WHAT TO WORK ON => Return the lines from the one containing "Click the Continue button" through the one containing "Looking at the screenshot, I should click(63, 62)." verbatim, both included.

ENTRIES =>

»»

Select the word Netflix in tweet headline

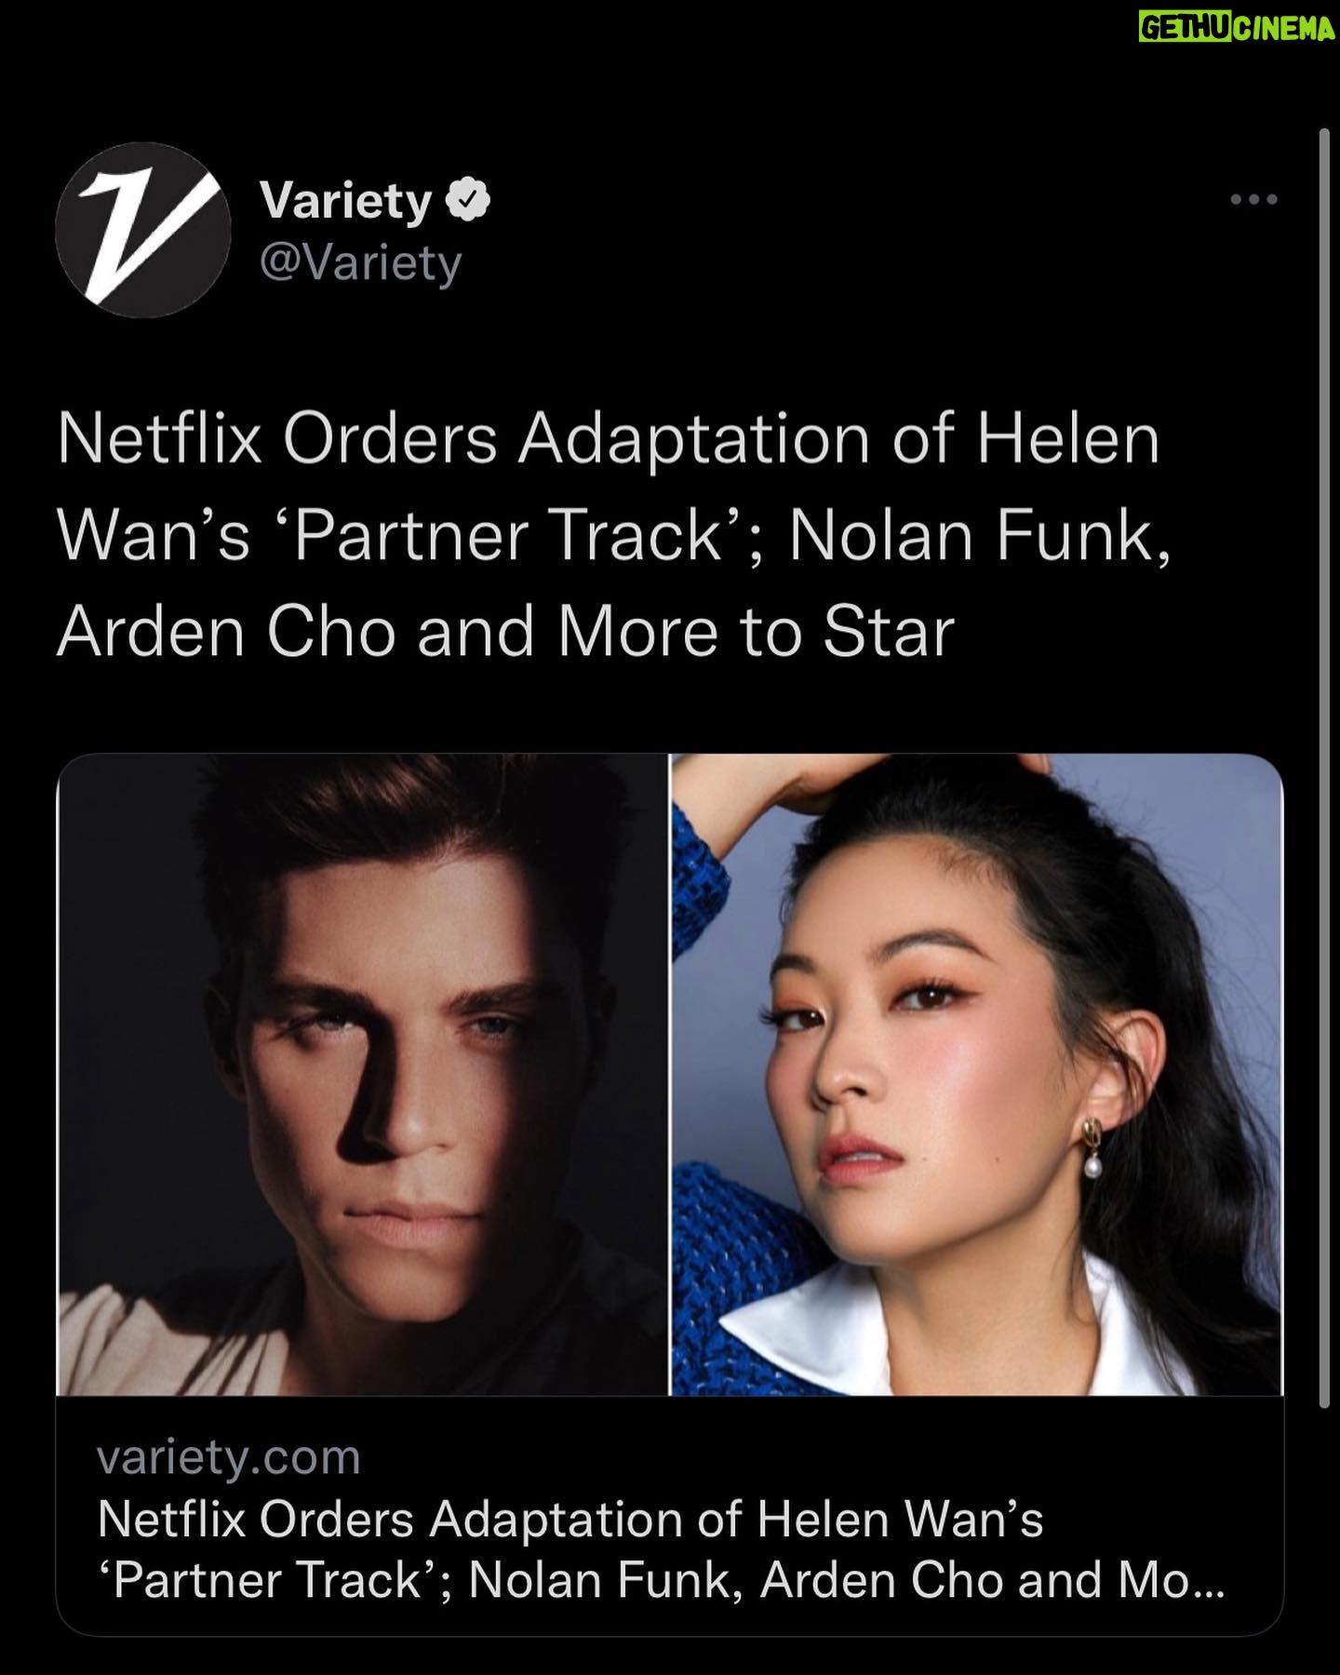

««
»»

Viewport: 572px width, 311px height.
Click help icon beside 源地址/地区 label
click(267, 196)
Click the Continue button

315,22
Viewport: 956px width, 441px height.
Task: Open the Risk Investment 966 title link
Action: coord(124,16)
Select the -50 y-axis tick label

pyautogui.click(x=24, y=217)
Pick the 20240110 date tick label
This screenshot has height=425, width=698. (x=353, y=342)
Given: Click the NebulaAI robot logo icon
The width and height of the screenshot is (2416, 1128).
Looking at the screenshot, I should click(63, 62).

««
»»

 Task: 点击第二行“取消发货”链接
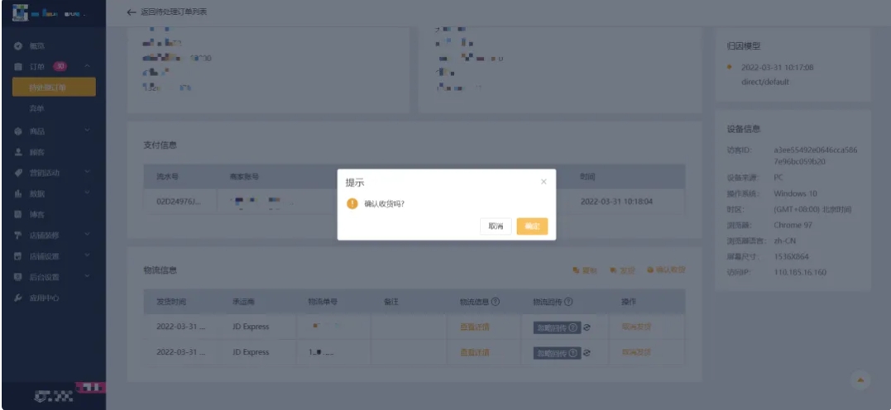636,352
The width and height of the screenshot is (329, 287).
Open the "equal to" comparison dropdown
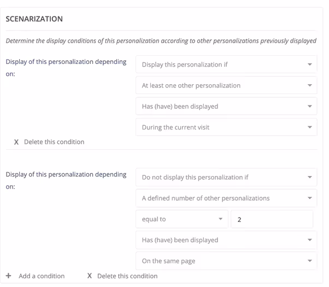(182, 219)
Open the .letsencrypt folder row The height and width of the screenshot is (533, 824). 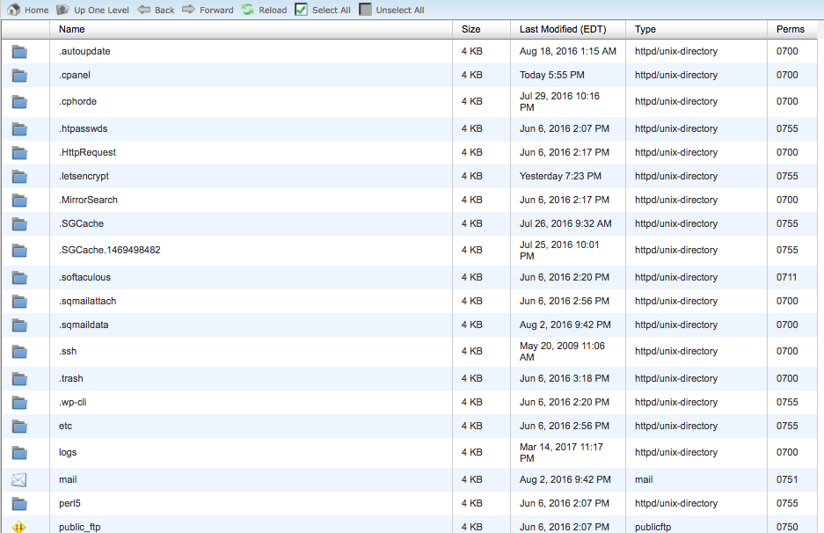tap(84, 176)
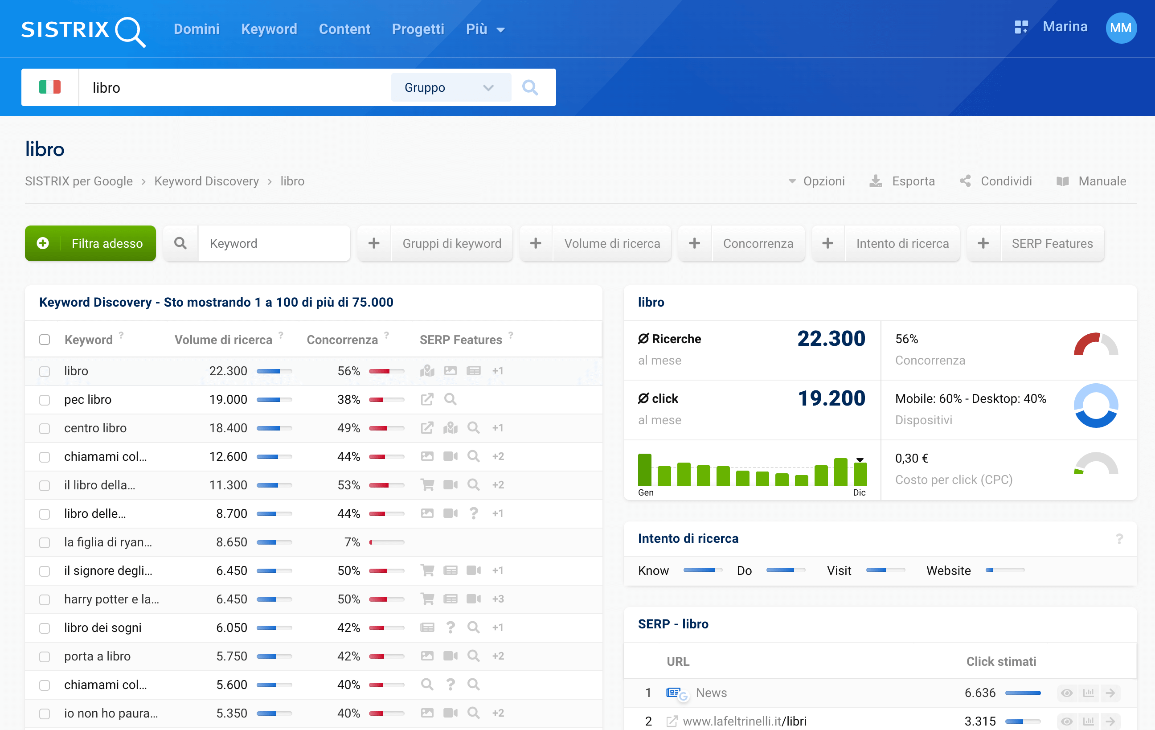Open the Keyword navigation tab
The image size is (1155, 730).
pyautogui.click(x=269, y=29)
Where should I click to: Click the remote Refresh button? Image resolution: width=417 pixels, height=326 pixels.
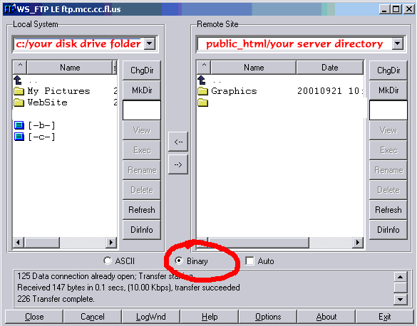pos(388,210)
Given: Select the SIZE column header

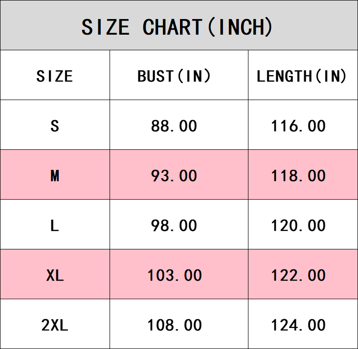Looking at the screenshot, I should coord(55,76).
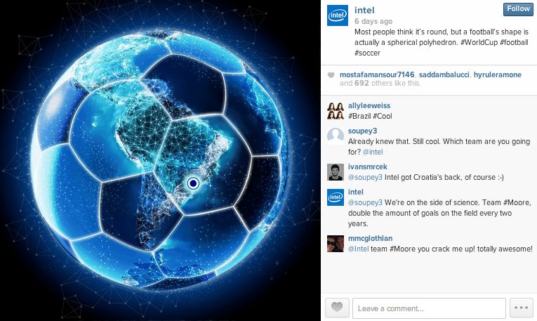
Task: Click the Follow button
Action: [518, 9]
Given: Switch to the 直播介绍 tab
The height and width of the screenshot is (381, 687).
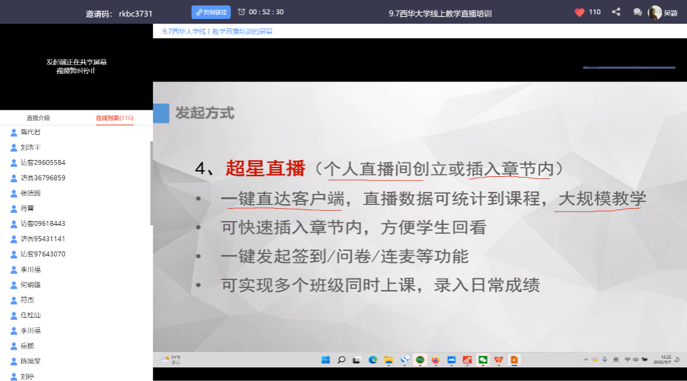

««

RESULT BELOW =>
Click the Continue button

315,22
Viewport: 956px width, 441px height.
Task: Open the Risk Investment 966 title link
Action: coord(124,16)
Select the -50 y-axis tick label

pyautogui.click(x=24, y=217)
Pick the 20240110 date tick label
This screenshot has height=425, width=698. (x=353, y=342)
Given: Click the NebulaAI robot logo icon
The width and height of the screenshot is (2416, 1128).
Looking at the screenshot, I should click(63, 62).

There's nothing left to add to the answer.